Bluegrass Cultural Landscape of Kentucky
2006 World Monuments Watch
Covering an area of some 3,000 square kilometers, the Bluegrass Region is one of America’s most distinctive landscapes. Named for the color of its calcium- and phosphate-enriched grass, the region was inhabited by indigenous peoples before Europeans settled in the 1780s. By the mid-nineteenth century, agrarian-based industries such as tobacco farming and bourbon distillation sprang up there, along with breeding and racing of prized horses.
In recent decades, the region has witnessed rapid suburbanization through unregulated development. Between 1997 and 2002, more than 300 square kilometers of Bluegrass land were appropriated for other uses, compromising the region’s distinct sense of place and undermining traditional industries such as horse breeding and farming, and endangering historic structures associated with the landscape.

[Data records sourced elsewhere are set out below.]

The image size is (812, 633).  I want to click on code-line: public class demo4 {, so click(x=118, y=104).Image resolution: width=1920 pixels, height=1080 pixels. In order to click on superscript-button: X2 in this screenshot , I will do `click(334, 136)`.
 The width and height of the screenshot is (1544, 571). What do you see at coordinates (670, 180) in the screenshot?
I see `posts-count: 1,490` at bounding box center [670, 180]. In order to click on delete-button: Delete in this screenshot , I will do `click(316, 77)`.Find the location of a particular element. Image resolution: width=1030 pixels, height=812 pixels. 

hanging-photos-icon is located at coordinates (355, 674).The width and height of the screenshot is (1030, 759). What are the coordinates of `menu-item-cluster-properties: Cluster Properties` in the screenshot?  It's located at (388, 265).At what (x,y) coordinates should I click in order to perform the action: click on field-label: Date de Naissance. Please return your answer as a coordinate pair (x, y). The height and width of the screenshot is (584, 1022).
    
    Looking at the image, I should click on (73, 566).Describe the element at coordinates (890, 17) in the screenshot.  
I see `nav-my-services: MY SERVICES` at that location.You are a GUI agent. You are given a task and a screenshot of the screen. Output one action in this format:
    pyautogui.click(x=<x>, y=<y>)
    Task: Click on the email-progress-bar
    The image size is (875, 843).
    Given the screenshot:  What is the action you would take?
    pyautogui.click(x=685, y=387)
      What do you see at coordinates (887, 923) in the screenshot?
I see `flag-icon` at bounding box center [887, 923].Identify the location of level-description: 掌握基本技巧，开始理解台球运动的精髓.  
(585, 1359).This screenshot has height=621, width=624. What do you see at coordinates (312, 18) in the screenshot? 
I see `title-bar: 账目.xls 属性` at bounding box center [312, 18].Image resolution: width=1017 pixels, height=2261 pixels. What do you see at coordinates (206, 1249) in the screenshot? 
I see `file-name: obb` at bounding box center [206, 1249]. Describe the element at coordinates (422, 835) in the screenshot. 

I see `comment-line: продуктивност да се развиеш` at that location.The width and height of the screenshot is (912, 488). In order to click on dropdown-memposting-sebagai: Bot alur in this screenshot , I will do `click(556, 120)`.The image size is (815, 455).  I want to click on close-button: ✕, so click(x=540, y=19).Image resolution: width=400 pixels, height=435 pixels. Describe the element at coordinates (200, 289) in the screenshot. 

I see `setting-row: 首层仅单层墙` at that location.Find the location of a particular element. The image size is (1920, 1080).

In order to raise awareness about these issues and support the work of local advocates defending the preservation of this unique American landscape, the Bluegrass region of Kentucky was included on the 2006 World Monuments Watch.
Since the Watch
In 2007 an exhibition titled “The Vanishing Bluegrass” took place in the Kentucky Derby Museum in Louisville, addressing the issues of land conservation and regional planning. The exhibition was organized by the University of Kentucky, College of Design, in collaboration with other groups that had helped nominate the site to the Watch. Drawings about the meaning of the Bluegrass, created by schoolchildren in central Kentucky, were also exhibited. Although development pressures slowed down during the recession, they have increased since then. A public debate has begun ahead of Lexington’s 2018 comprehensive land-use plan update. Local advocates are concerned about an expansion of the Urban Service Boundary in the city, which would have an impact in the whole Bluegrass Region.